Because she was exceedingly beautiful, Apollo conferred the gift of prophecy upon her. She received the gift, yet declined to be Apollo’s consort. Infuriated because he couldn’t rescind the gift, he cursed Cassandra with powerlessness—he called her crazy. No one would believe any of her predictions, including the downfall of Troy and of the Trojan Horse.
A victim of violent rape, Cassandra was eventually murdered.
The Cassandra myth, a deeply complex tragedy on the misapplication of gender power, has unfortunately remained in its suppressed format: its modern application is The Cassandra Syndrome, a psychological disorder often coined for powerless, intuitive women who place themselves in physical and emotional danger by failing to articulate their needs.
But the ramifications of scorn warrant more attention as Kassandra is squared by the Sun (Apollo) this week. Could she air her needs with a little more force and finally be heard? Or will Apollo just call her nuts and pretend she’s not even there?
By one analysis, you might say a kind of ideal one, the masculine force awakens each day searching for the freedom to conquer and create. The feminine force awakens each day searching for love, understanding and the strength to preserve. There are other ways to look at it, though this is one perspective.
When the two scorn each other, entire generations can be affected by the misunderstanding. Consider the generalized fable of the modern American Divorced Family — Daddy the Womanizer and Mommy that Crazy Bitch — and its devastating implications to the children who hear it each night before bedtime.
Most of us can identify full circle with romantic rejection. We’ve rejected another person, sometimes for good reason and (let’s be honest) sometimes for the hell of it because we were confused. Or something. You feel like a piece of shit when you’re doing it, and yet you can’t not do it because romantic love has a lot of basis in intuition, which often trumps reason and even other people’s feelings.

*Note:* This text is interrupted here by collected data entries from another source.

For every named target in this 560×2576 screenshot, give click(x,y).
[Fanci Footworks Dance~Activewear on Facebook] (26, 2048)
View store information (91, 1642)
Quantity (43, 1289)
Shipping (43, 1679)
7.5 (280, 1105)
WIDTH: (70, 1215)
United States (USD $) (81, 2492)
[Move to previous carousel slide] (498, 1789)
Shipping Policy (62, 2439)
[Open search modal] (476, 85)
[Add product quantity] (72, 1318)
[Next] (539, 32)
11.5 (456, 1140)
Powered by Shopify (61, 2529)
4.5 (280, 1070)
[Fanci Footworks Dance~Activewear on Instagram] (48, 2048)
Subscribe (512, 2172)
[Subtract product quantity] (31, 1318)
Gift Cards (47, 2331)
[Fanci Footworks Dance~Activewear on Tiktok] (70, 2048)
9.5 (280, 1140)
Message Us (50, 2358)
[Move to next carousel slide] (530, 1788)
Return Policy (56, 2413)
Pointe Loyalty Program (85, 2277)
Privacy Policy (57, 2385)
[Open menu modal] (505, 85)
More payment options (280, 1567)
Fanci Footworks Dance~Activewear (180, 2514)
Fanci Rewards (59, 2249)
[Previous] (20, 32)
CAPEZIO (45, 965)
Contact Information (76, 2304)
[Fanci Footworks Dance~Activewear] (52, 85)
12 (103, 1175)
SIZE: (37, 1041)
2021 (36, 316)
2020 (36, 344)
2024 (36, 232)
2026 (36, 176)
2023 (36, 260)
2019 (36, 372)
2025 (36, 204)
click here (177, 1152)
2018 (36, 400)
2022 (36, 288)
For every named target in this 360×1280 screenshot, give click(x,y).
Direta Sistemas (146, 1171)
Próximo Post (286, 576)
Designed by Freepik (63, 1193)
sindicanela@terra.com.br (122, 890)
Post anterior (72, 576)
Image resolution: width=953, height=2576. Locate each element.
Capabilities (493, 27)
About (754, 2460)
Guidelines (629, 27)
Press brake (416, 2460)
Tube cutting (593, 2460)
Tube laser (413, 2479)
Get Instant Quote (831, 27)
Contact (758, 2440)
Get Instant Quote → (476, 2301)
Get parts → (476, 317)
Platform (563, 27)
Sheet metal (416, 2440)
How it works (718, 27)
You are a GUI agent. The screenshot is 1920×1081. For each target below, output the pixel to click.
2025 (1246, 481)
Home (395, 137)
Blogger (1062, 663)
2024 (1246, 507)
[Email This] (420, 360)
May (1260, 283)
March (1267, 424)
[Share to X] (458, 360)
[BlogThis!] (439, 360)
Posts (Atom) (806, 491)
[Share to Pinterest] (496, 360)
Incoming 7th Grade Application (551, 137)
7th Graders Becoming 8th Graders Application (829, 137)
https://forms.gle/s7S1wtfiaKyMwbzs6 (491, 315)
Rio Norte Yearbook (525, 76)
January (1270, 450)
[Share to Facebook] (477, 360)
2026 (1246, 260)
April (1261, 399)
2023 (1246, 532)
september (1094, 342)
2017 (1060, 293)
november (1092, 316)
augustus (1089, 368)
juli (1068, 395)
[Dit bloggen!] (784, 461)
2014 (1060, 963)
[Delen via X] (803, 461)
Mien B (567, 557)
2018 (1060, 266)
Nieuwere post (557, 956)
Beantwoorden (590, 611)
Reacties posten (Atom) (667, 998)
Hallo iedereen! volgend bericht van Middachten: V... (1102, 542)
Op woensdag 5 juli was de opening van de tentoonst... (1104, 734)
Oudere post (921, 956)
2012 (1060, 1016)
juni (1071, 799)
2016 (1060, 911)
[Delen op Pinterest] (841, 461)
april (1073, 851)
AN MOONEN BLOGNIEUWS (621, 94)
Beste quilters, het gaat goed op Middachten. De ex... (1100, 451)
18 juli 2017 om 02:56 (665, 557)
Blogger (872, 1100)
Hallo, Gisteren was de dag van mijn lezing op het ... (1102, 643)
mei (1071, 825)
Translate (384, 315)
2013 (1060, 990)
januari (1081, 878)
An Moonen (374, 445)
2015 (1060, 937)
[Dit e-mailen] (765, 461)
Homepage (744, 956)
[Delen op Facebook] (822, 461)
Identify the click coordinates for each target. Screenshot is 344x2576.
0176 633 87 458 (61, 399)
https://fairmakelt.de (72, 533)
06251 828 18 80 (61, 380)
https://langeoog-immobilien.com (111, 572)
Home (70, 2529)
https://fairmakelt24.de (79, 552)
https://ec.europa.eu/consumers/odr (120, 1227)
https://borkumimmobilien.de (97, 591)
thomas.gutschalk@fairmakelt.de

But then there’s the other side of it, the being rejected side. This is the Moon side of it, the slow-mo, painful, cry-into-the-pillow side. It’s where we get to re-examine our motives and worthiness. Therein, we either let the Circle of Misunderstanding come to its full revolution (revelation) or we create a spiral of resentment for future go-rounds (usually with new people).
This new great awakening we’re experiencing has the upside of allowing us to reconsider the ways we’ve interpreted our mythology to suit a world driven by consumerism, duality and painful relationships. We do have the ability to reasonably consider that both Apollo and Cassandra are ready to heal up and acknowledge that rejection hurts and that there are loving ways to take space in relationship to others.
We no longer need to call another crazy to diminish their value; we can merely acknowledge we don’t always understand them. Moreover, we’ve reached a point in our collective maturity where it’s important to clearly state our boundaries before jumping into commitments we’re not able to keep.
Cassandra forebodes. She tells of impending danger in the hopes of averting tragedy. Let’s listen.